美食街是一邊吸吮鹹香油滑的炸醬麵,一邊觀察人群的好地方。我想起我們在韓國的親戚多還健在的時候,我和媽媽每次從美國搭乘十四小時飛機,終於抵達首爾後,第一餐吃的永遠是韓式中華料理。阿姨打電話訂餐後,不到二十分鐘,公寓門鈴就會響起電子音版的〈給愛麗絲〉,只見送餐小哥手上拎著巨大的不鏽鋼提箱,因為剛下摩托車就急著上樓梯,安全帽都沒脫。
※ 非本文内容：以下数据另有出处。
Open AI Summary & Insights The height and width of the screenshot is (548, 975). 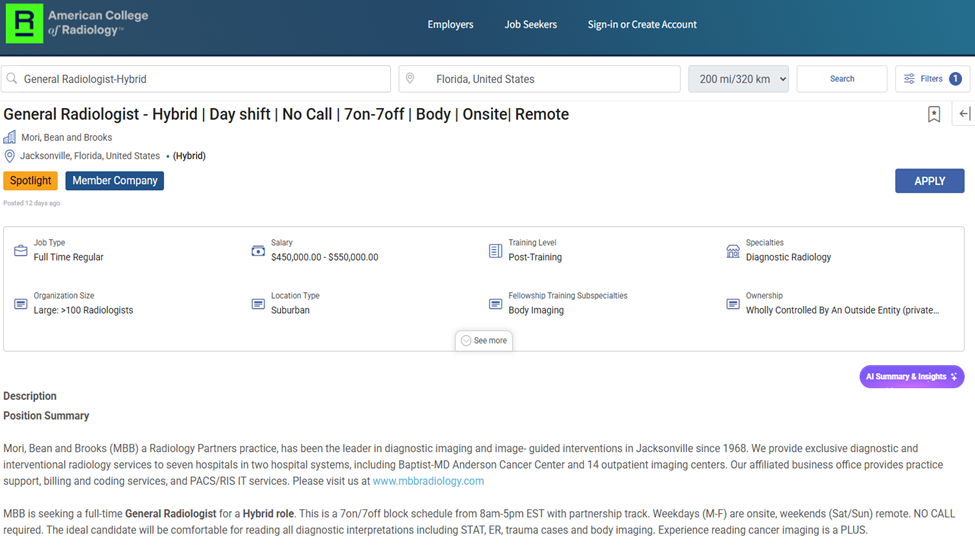coord(911,377)
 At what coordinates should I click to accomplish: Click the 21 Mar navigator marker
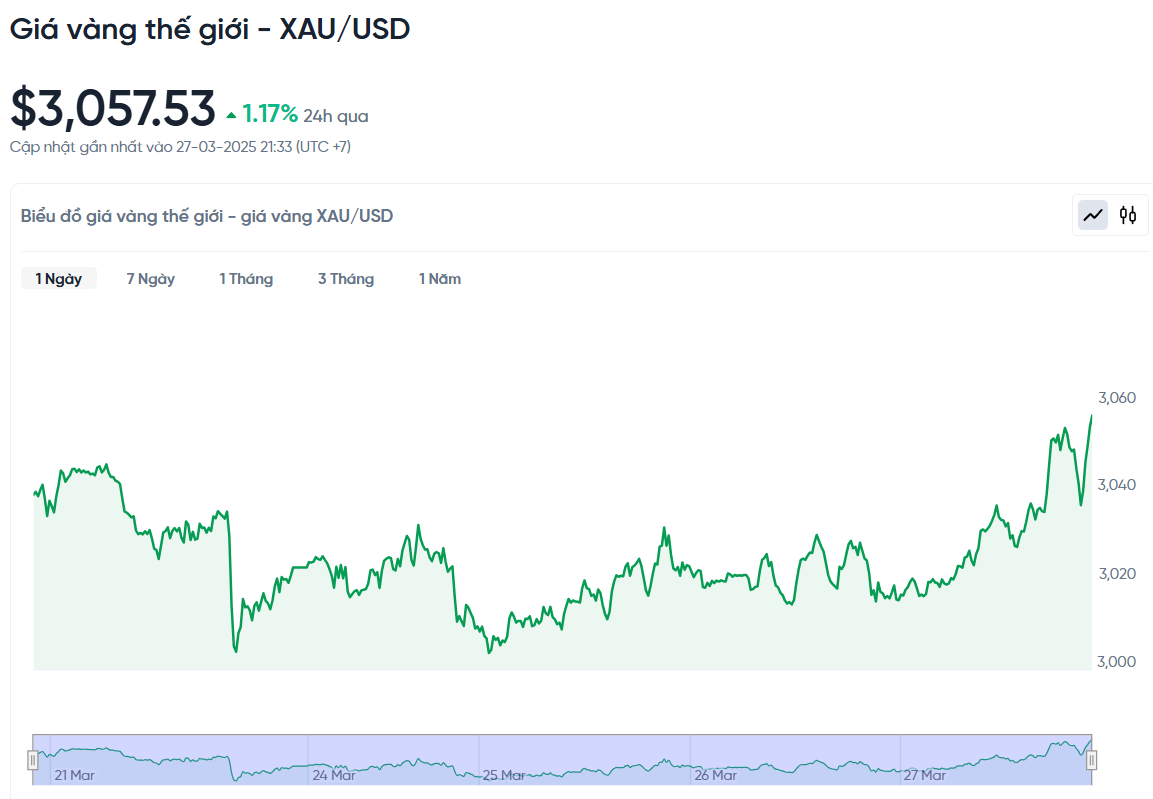click(x=75, y=775)
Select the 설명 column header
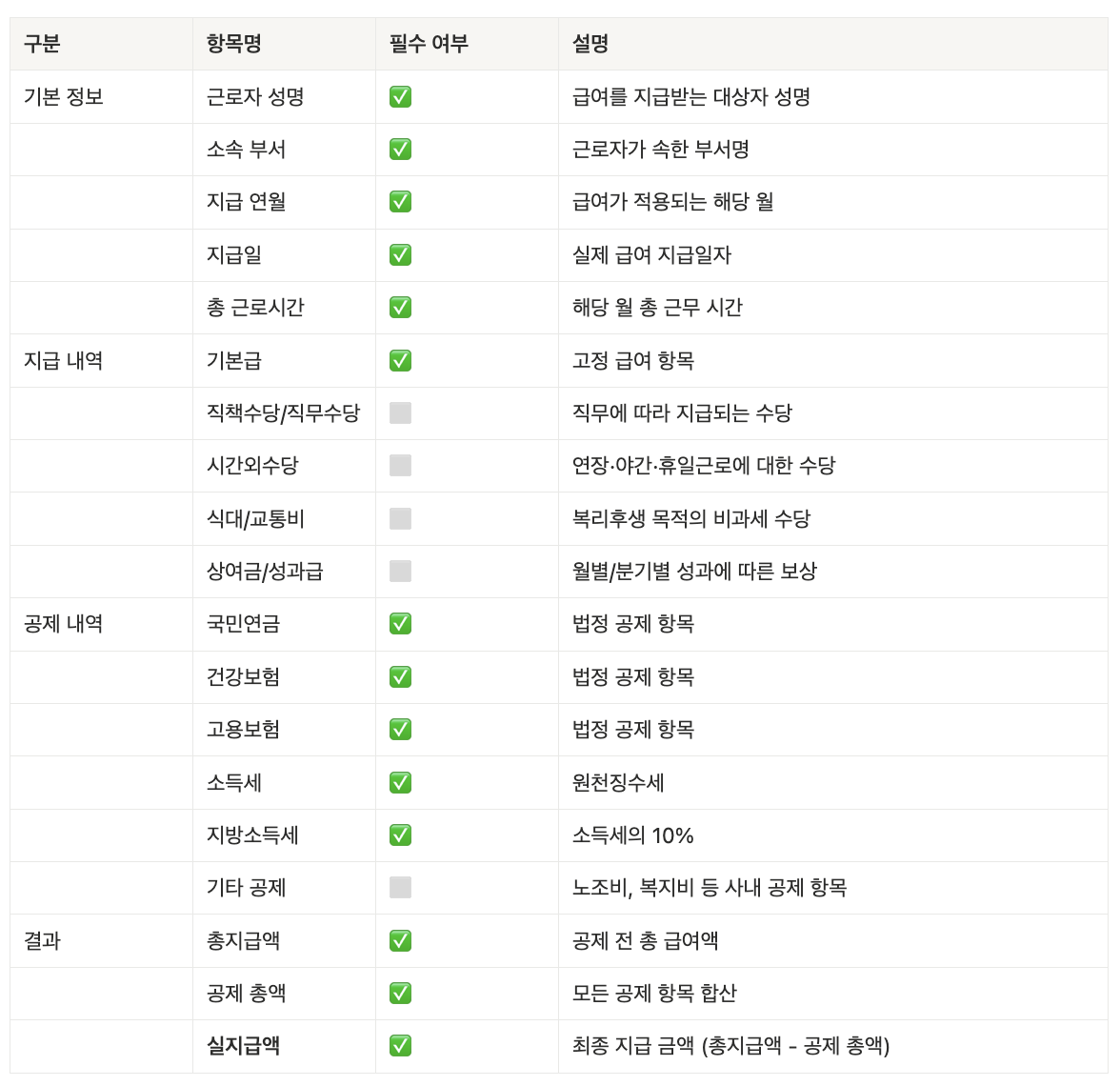1120x1086 pixels. pos(590,44)
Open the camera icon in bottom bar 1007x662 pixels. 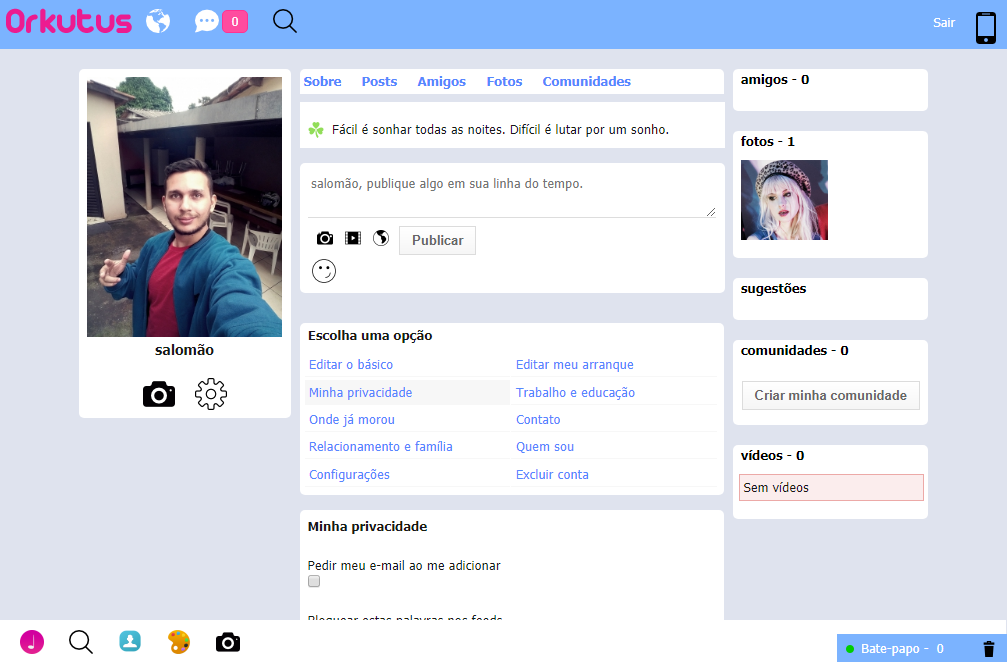coord(227,642)
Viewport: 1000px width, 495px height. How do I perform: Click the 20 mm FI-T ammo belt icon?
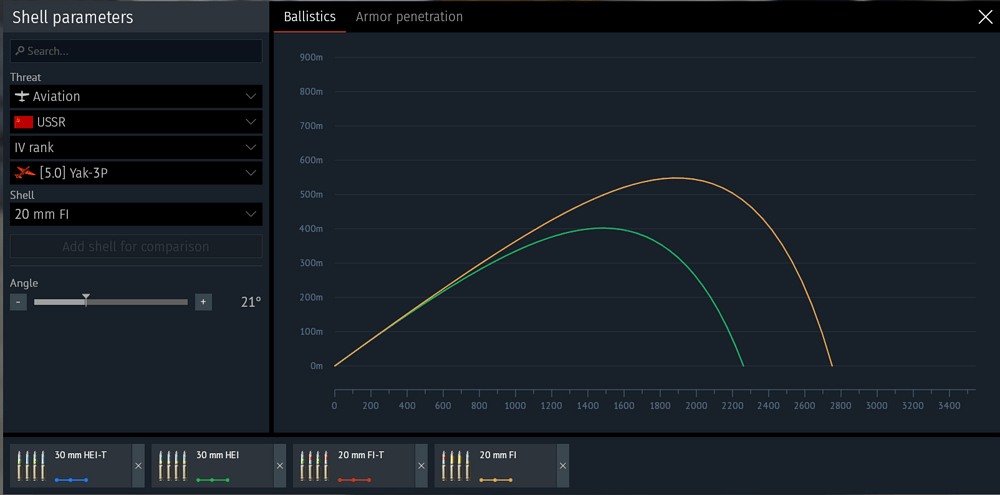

他會滑開提箱的拉門,端出層層疊疊的碗,裡面分別裝著麵條和濃厚醬汁在側的炸排骨,碗口的塑膠封膜被熱氣蒸得微微凹陷、結滿水珠。我們會撕開封膜,把料多味美的醇黑炸醬淋在麵上,再把黏黏稠稠、泛著玻璃釉光的半透明桔醬擠到排骨上,然後盤腿坐在涼爽的大理石地板上,時而吸吮麵條,時而伸筷子夾菜。媽媽、阿姨和外婆會嘰嘰呱呱用韓語話家常,我邊吃邊聽,聽得一頭霧水,三不五時煩媽媽替我翻譯。

不知道 H Mart 美食街裡的這些人,有多少人也思念家人。有多少人端著各攤位的托盤走向座位時,正想著自己的家人?他們是不是透過吃來感受牽絆,透過飲食來懷念那些人。有哪些人今年沒機會飛回家鄉探親,或者已經十年不曾返鄉?有哪些人和我一樣,想念的人已經從生命中永遠離去?